> **What this task involves**: Copy exactly and only the lines running from the one that contains "This screenshot has height=2576, width=685." to the final line of the data below, without the pictures.

--*--

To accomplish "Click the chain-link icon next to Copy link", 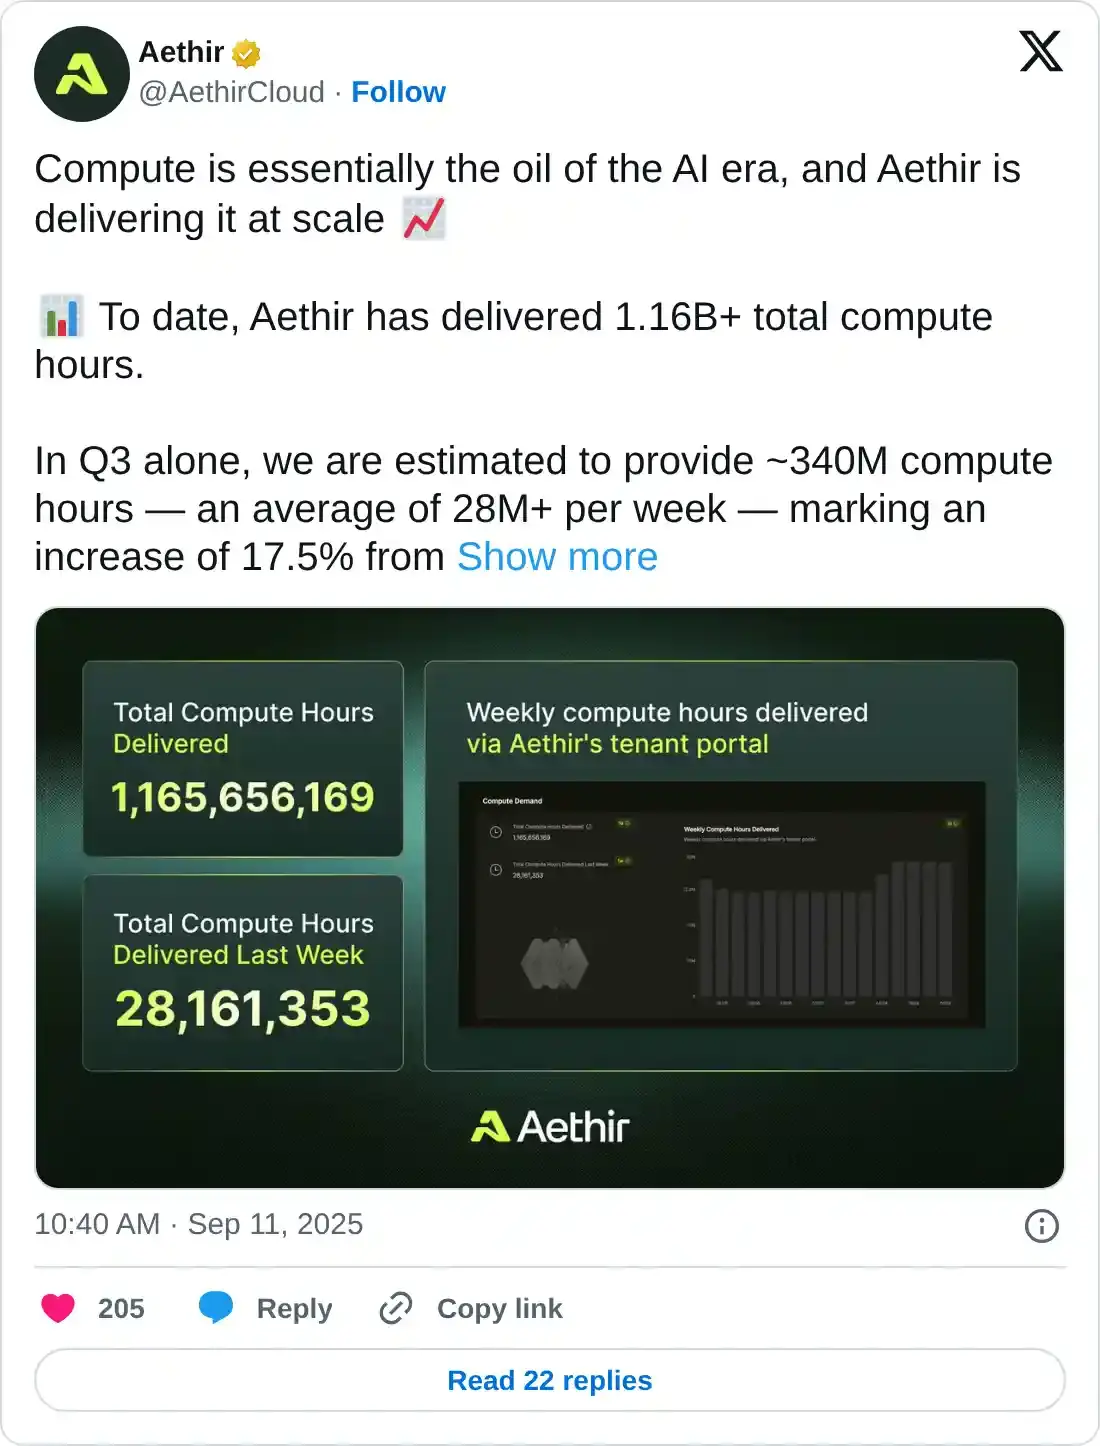I will 396,1307.
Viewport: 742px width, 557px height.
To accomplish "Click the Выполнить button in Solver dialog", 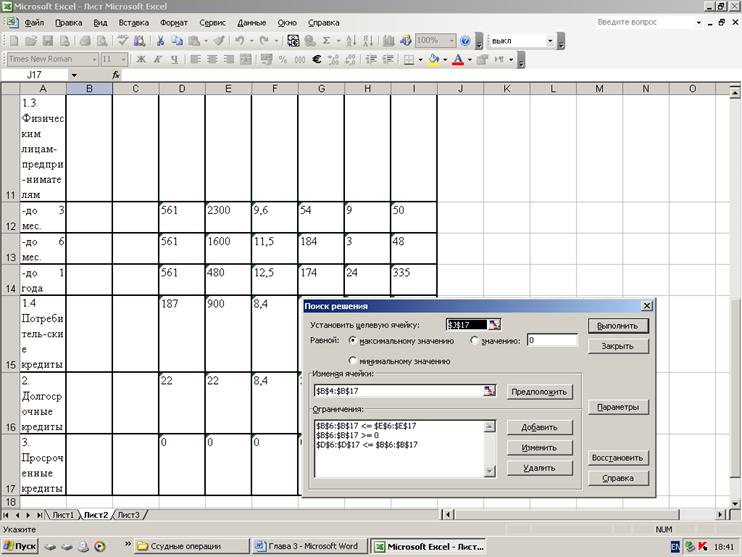I will click(618, 326).
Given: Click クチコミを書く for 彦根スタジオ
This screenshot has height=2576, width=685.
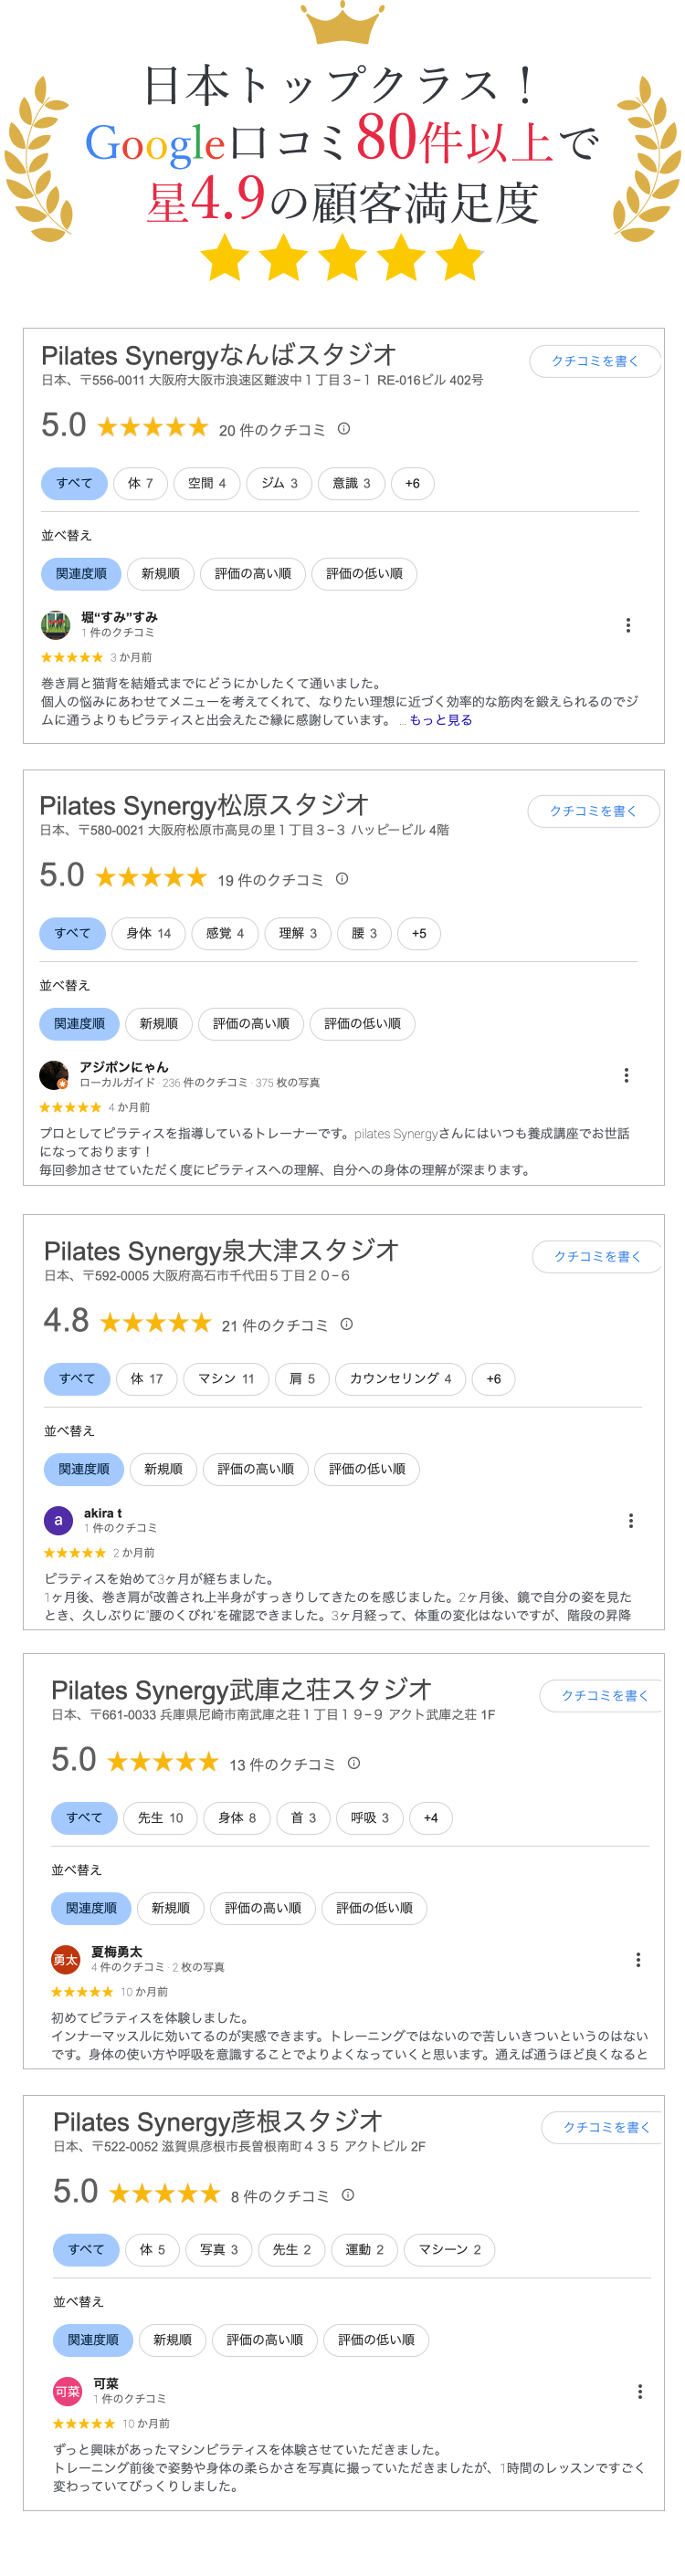Looking at the screenshot, I should (x=605, y=2127).
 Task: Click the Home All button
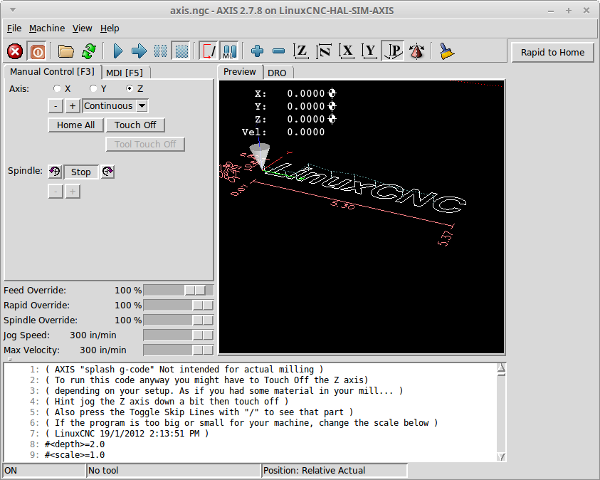[x=76, y=125]
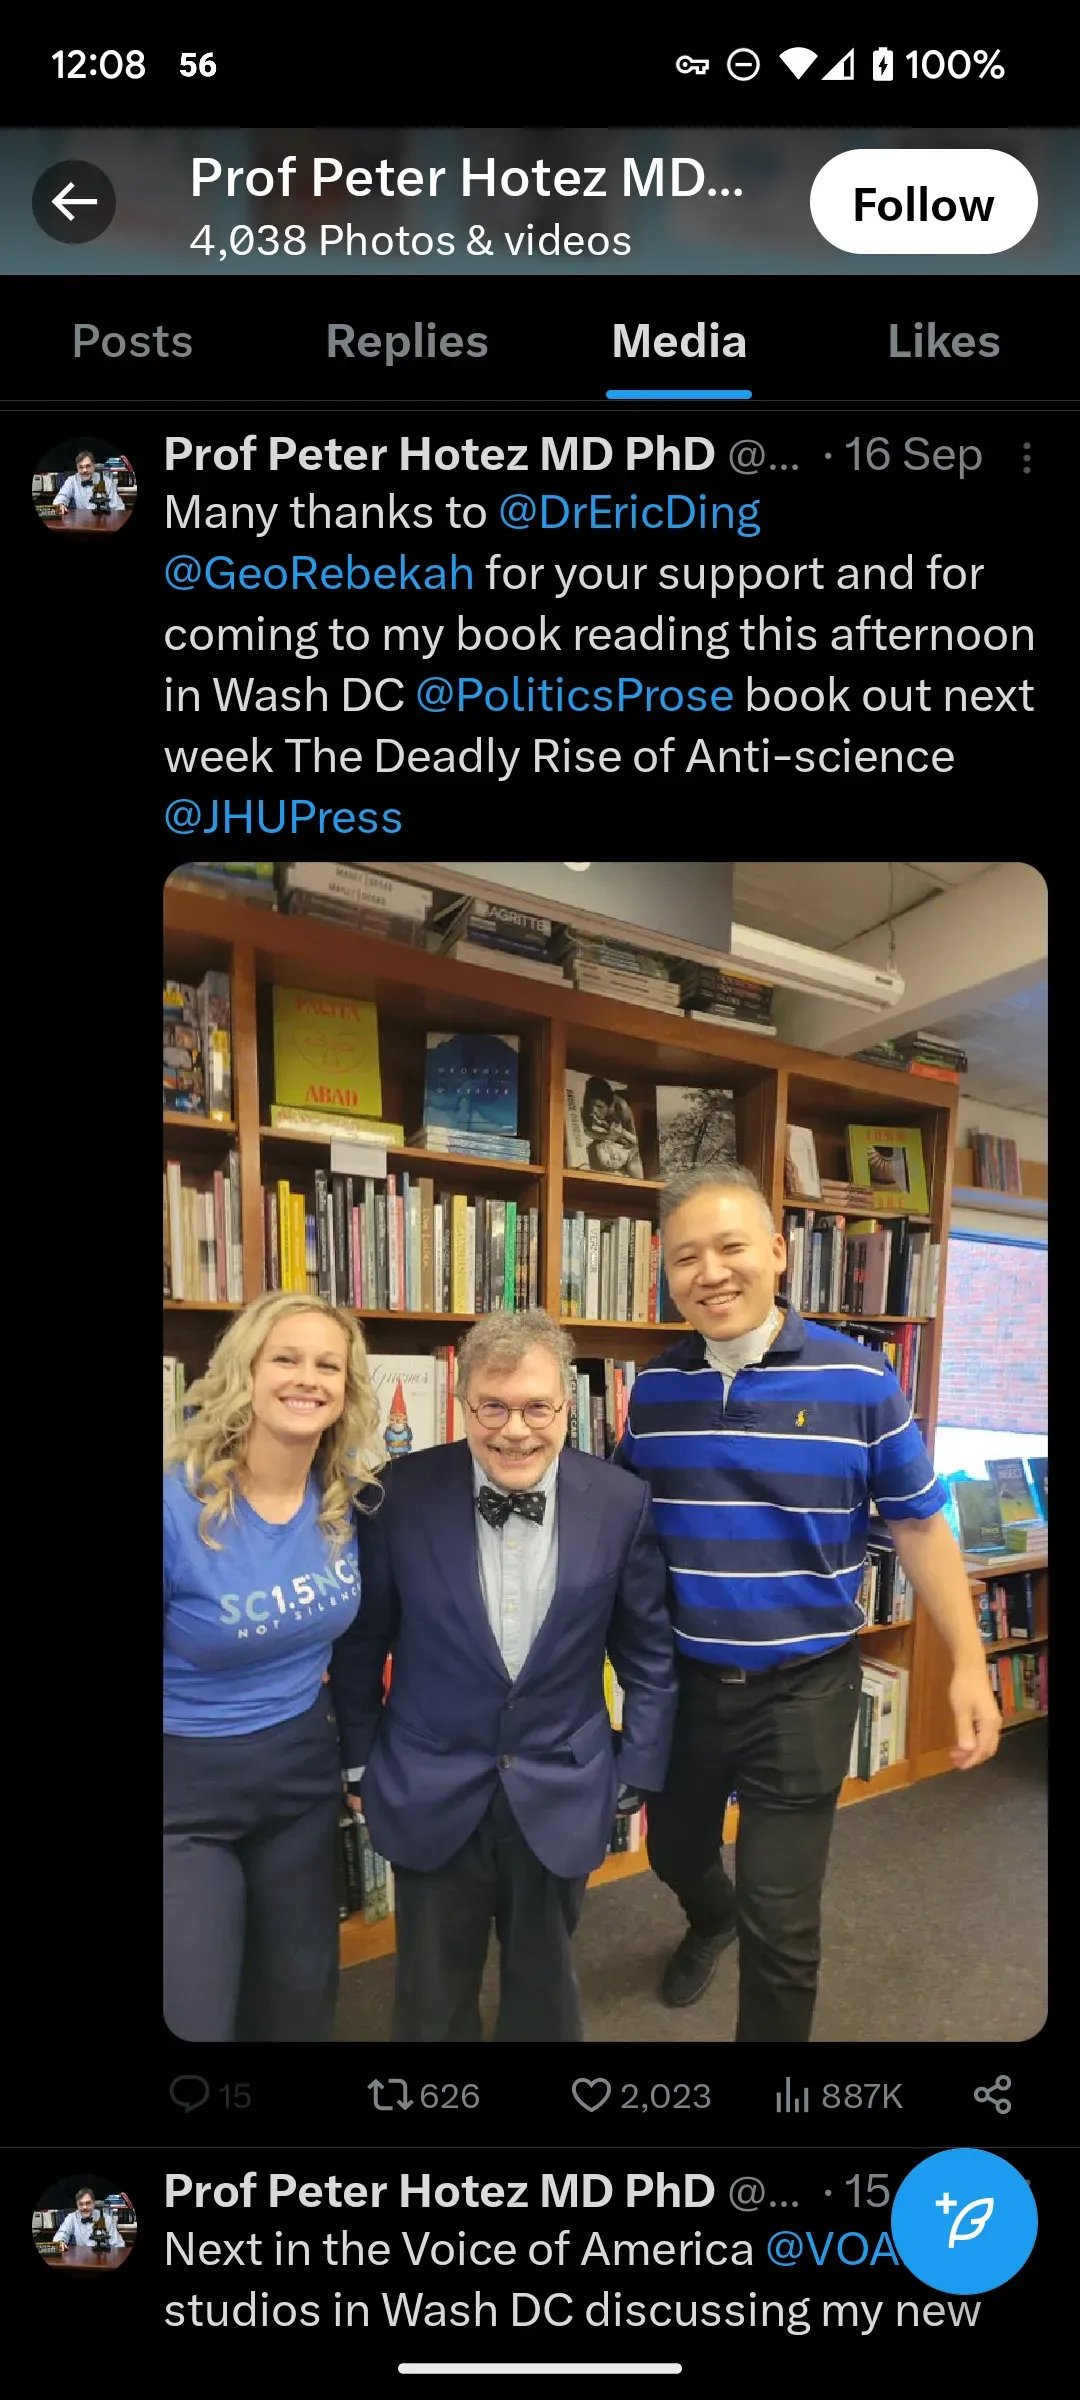The image size is (1080, 2400).
Task: Tap the share icon under the photo
Action: (993, 2094)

--*--

> **Solution to the problem**:
This screenshot has height=2576, width=685.
Looking at the screenshot, I should (x=605, y=2127).
 Task: Click the Home All button
[x=76, y=125]
The image size is (1080, 2400).
Task: Tap the share icon under the photo
Action: (993, 2094)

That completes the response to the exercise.